**Data provided**

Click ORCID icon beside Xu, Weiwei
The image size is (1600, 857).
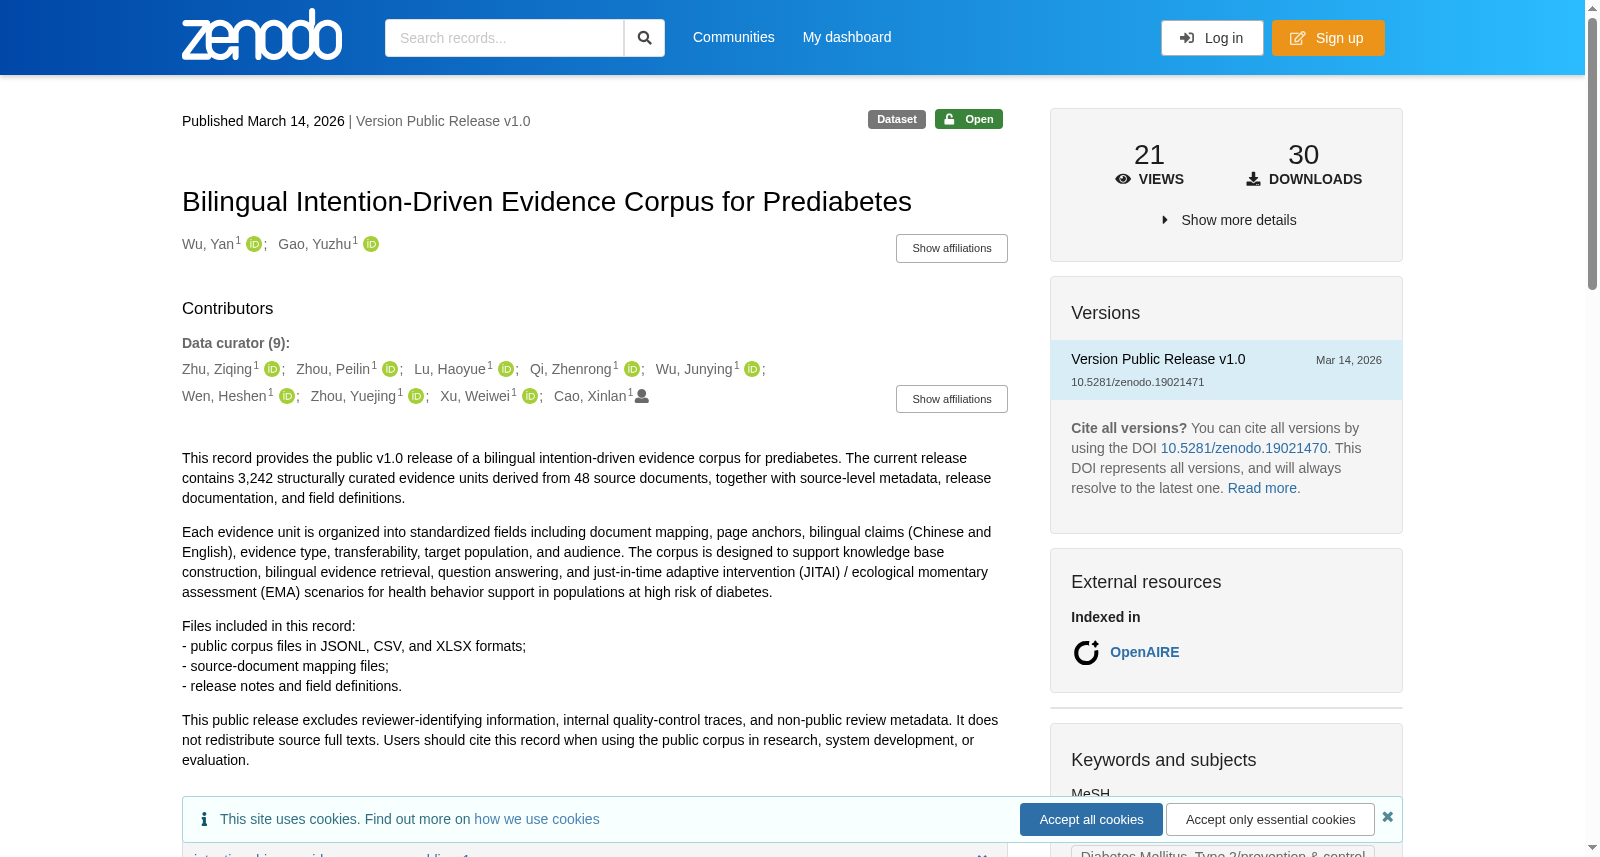(x=530, y=396)
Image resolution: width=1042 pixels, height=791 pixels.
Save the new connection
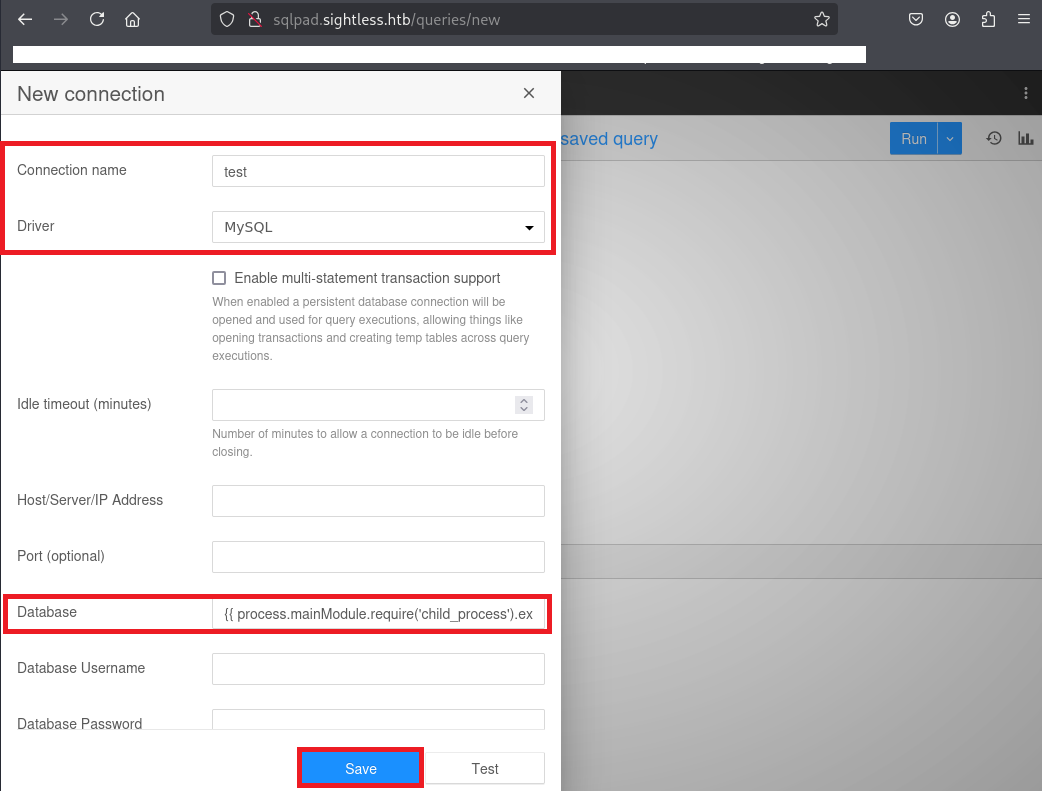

**Work instructions**
The aim is an exact repeat of the entire listing, stripped of pictures.

**Written reply**
Click ORCID icon beside Xu, Weiwei
The image size is (1600, 857).
(x=530, y=396)
Image resolution: width=1042 pixels, height=791 pixels.
Save the new connection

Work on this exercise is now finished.